== Goal of the exercise ==
Write out all the data again, exactly as it stands.

[Pixel coordinate grounding data]
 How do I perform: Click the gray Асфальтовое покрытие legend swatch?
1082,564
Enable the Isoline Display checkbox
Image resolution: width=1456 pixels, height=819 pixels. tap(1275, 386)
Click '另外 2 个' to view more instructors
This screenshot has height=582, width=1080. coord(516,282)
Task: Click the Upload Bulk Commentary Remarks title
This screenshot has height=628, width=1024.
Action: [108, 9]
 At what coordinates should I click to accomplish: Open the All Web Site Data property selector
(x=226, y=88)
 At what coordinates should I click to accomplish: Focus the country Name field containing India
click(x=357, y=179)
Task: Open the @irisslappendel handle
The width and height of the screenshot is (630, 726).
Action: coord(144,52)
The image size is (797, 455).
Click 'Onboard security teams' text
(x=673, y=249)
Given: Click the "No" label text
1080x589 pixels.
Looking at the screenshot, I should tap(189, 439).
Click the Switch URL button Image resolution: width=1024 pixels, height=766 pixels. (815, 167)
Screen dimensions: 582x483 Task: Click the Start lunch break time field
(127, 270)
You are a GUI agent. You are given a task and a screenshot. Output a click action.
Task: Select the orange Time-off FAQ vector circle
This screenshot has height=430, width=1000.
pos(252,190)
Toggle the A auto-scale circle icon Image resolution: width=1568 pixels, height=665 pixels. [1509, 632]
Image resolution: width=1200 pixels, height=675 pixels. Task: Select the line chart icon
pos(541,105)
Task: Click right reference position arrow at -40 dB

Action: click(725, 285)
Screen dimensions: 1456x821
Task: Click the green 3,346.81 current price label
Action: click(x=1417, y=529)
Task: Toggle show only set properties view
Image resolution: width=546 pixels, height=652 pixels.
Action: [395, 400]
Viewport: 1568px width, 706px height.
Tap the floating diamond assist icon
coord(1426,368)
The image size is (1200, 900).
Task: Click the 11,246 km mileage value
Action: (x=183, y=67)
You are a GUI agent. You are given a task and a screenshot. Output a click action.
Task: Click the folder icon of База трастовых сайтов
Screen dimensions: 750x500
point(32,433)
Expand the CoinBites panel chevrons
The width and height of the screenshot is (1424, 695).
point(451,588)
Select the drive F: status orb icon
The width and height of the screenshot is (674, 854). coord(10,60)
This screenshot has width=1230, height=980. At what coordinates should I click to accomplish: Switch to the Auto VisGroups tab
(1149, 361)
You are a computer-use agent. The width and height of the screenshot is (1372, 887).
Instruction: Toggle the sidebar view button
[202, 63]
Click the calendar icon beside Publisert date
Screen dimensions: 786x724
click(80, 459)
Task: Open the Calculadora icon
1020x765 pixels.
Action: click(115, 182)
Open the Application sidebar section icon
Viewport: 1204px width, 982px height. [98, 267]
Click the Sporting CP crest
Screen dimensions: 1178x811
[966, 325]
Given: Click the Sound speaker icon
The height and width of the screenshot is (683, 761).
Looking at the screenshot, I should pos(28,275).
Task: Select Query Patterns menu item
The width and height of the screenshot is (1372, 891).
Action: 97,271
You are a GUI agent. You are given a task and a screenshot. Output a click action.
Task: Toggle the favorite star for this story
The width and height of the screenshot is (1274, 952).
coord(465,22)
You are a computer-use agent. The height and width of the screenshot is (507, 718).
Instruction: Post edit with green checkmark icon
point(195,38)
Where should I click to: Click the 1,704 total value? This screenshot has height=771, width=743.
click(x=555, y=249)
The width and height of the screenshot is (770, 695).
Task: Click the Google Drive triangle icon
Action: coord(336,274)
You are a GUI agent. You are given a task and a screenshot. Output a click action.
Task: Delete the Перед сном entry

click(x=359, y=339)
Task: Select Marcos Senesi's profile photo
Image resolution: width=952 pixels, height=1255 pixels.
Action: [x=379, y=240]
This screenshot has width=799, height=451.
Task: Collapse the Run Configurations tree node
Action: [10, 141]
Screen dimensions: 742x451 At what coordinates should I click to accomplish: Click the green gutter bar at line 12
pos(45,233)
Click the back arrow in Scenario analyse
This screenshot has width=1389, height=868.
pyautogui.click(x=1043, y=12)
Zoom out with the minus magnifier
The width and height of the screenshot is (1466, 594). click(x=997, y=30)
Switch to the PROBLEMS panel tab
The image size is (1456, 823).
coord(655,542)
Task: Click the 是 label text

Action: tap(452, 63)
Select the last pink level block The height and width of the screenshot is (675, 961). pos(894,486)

== Expected answer ==
 How do I perform: Click the gray Асфальтовое покрытие legend swatch?
1082,564
Enable the Isoline Display checkbox
Image resolution: width=1456 pixels, height=819 pixels. tap(1275, 386)
Click '另外 2 个' to view more instructors
This screenshot has height=582, width=1080. coord(516,282)
Task: Click the Upload Bulk Commentary Remarks title
This screenshot has height=628, width=1024.
Action: [108, 9]
 At what coordinates should I click to accomplish: Open the All Web Site Data property selector
(x=226, y=88)
 At what coordinates should I click to accomplish: Focus the country Name field containing India
click(x=357, y=179)
Task: Open the @irisslappendel handle
The width and height of the screenshot is (630, 726).
Action: coord(144,52)
The image size is (797, 455).
Click 'Onboard security teams' text
(x=673, y=249)
Given: Click the "No" label text
1080x589 pixels.
Looking at the screenshot, I should tap(189, 439).
Click the Switch URL button Image resolution: width=1024 pixels, height=766 pixels. (815, 167)
Screen dimensions: 582x483 Task: Click the Start lunch break time field
(127, 270)
You are a GUI agent. You are given a task and a screenshot. Output a click action.
Task: Select the orange Time-off FAQ vector circle
This screenshot has height=430, width=1000.
pos(252,190)
Toggle the A auto-scale circle icon Image resolution: width=1568 pixels, height=665 pixels. [1509, 632]
Image resolution: width=1200 pixels, height=675 pixels. Task: Select the line chart icon
pos(541,105)
Task: Click right reference position arrow at -40 dB

Action: click(725, 285)
Screen dimensions: 1456x821
Task: Click the green 3,346.81 current price label
Action: click(x=1417, y=529)
Task: Toggle show only set properties view
Image resolution: width=546 pixels, height=652 pixels.
Action: [395, 400]
Viewport: 1568px width, 706px height.
Tap the floating diamond assist icon
coord(1426,368)
The image size is (1200, 900).
Task: Click the 11,246 km mileage value
Action: (x=183, y=67)
You are a GUI agent. You are given a task and a screenshot. Output a click action.
Task: Click the folder icon of База трастовых сайтов
Screen dimensions: 750x500
point(32,433)
Expand the CoinBites panel chevrons
The width and height of the screenshot is (1424, 695).
point(451,588)
Select the drive F: status orb icon
The width and height of the screenshot is (674, 854). coord(10,60)
This screenshot has width=1230, height=980. At what coordinates should I click to accomplish: Switch to the Auto VisGroups tab
(1149, 361)
You are a computer-use agent. The width and height of the screenshot is (1372, 887).
Instruction: Toggle the sidebar view button
[202, 63]
Click the calendar icon beside Publisert date
Screen dimensions: 786x724
click(80, 459)
Task: Open the Calculadora icon
1020x765 pixels.
Action: click(115, 182)
Open the Application sidebar section icon
Viewport: 1204px width, 982px height. [98, 267]
Click the Sporting CP crest
Screen dimensions: 1178x811
[966, 325]
Given: Click the Sound speaker icon
The height and width of the screenshot is (683, 761).
Looking at the screenshot, I should pos(28,275).
Task: Select Query Patterns menu item
The width and height of the screenshot is (1372, 891).
Action: 97,271
You are a GUI agent. You are given a task and a screenshot. Output a click action.
Task: Toggle the favorite star for this story
The width and height of the screenshot is (1274, 952).
coord(465,22)
You are a computer-use agent. The height and width of the screenshot is (507, 718).
Instruction: Post edit with green checkmark icon
point(195,38)
Where should I click to: Click the 1,704 total value? This screenshot has height=771, width=743.
click(x=555, y=249)
The width and height of the screenshot is (770, 695).
Task: Click the Google Drive triangle icon
Action: coord(336,274)
You are a GUI agent. You are given a task and a screenshot. Output a click action.
Task: Delete the Перед сном entry

click(x=359, y=339)
Task: Select Marcos Senesi's profile photo
Image resolution: width=952 pixels, height=1255 pixels.
Action: [x=379, y=240]
This screenshot has width=799, height=451.
Task: Collapse the Run Configurations tree node
Action: [10, 141]
Screen dimensions: 742x451 At what coordinates should I click to accomplish: Click the green gutter bar at line 12
pos(45,233)
Click the back arrow in Scenario analyse
This screenshot has width=1389, height=868.
pyautogui.click(x=1043, y=12)
Zoom out with the minus magnifier
The width and height of the screenshot is (1466, 594). click(x=997, y=30)
Switch to the PROBLEMS panel tab
The image size is (1456, 823).
coord(655,542)
Task: Click the 是 label text

Action: tap(452, 63)
Select the last pink level block The height and width of the screenshot is (675, 961). pos(894,486)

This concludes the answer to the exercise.